We were recently asked if we should eat avocados when they are implicated in destroying Mexican rain forests and this The Conversation article was the result of our investigation. Again explaining trade-offs is never straight forward but it is enabled by developing certifications for sustainable foods that consumers can understand.
Our avocado article currently has over 50k readers and considered relationships between our responses to food trends and a need to deliver sustainability. The ideas put forward in the article go right to the heart of what we deliver by looking at how we utilise foods and how we perceive the values associated with them. If we have this information it guides effective responsible statements that build-in sustainability to foods and brands.

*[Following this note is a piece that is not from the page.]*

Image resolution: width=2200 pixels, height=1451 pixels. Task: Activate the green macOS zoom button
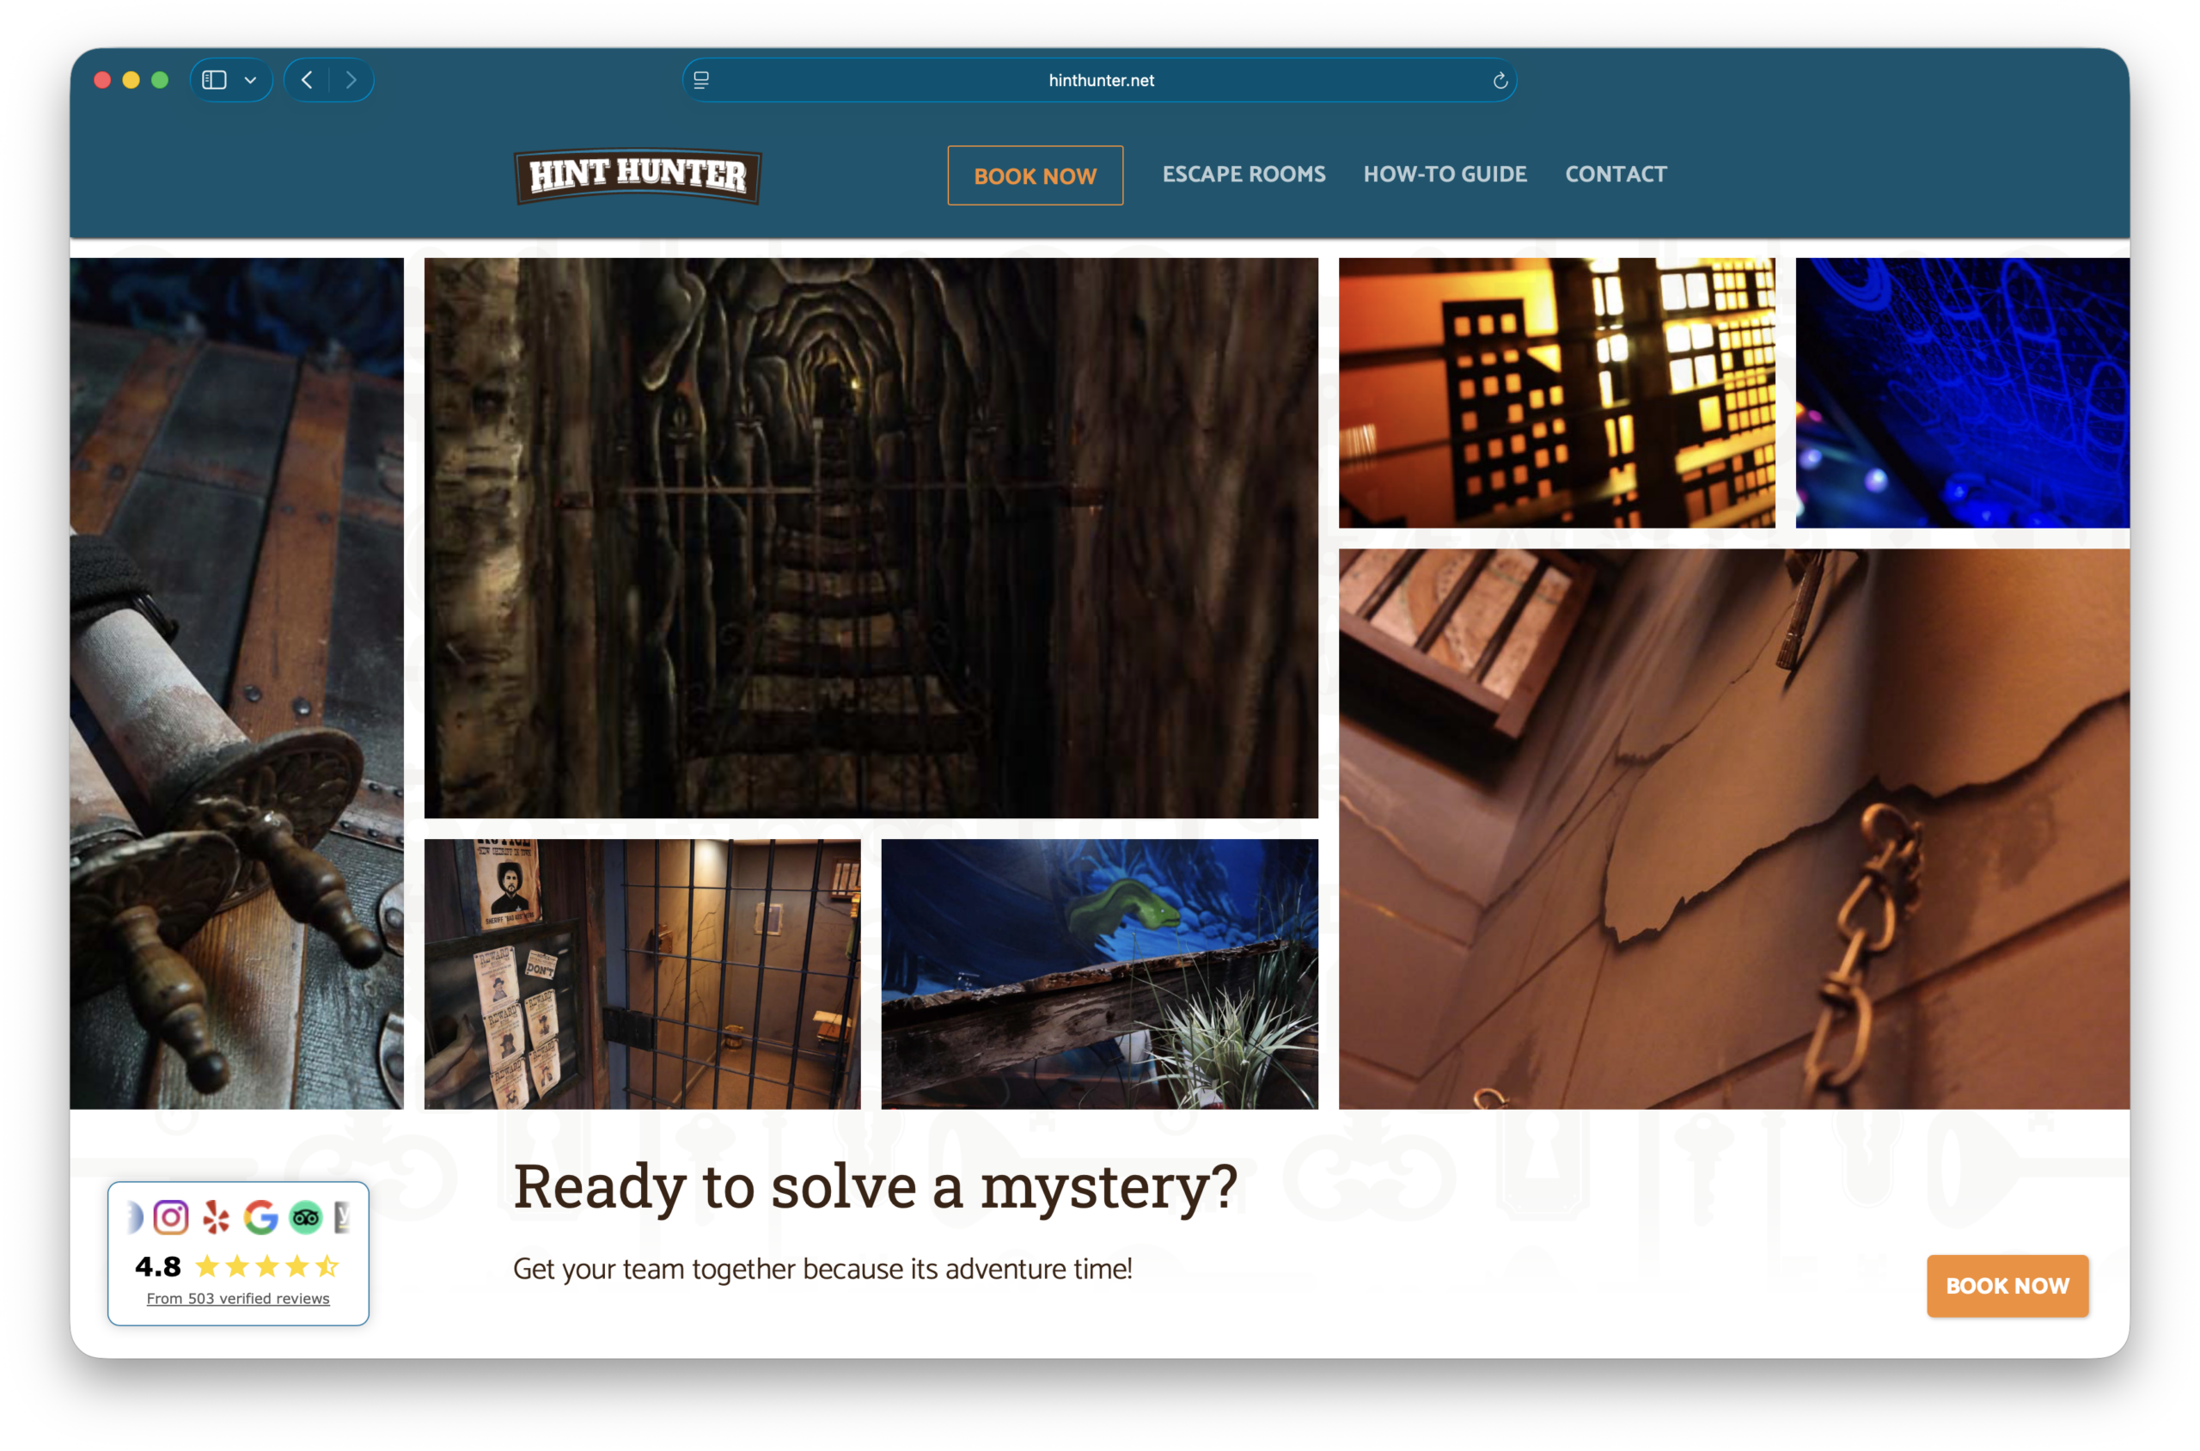160,80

The soft creamy flesh of a ripe avocado makes an attractive and healthy addition to many of our shopping baskets. Smashed, crushed or sliced on toast for a celebrity chef breakfast, it is a fruit which is savoured across the world.
But it seems that avocados may not be as green as they look. And their trendy status may be environmentally unsustainable. Their popularity has led to profitable opportunities for farmers, leading to major environmental concerns about production causing deforestation in Mexico, a nation that produces 30% of the 4.7m tonnes harvested globally.
What was once an exotic ingredient for many now makes regular appearances in culinary (and political) lives.
The European Union imports some 440,000 tonnes of avocados each year. And while the food production industry is keeping up with demand, we rarely stop to consider the environmental impacts of trendy food, distracted as we are by the new experiences and health benefits it delivers.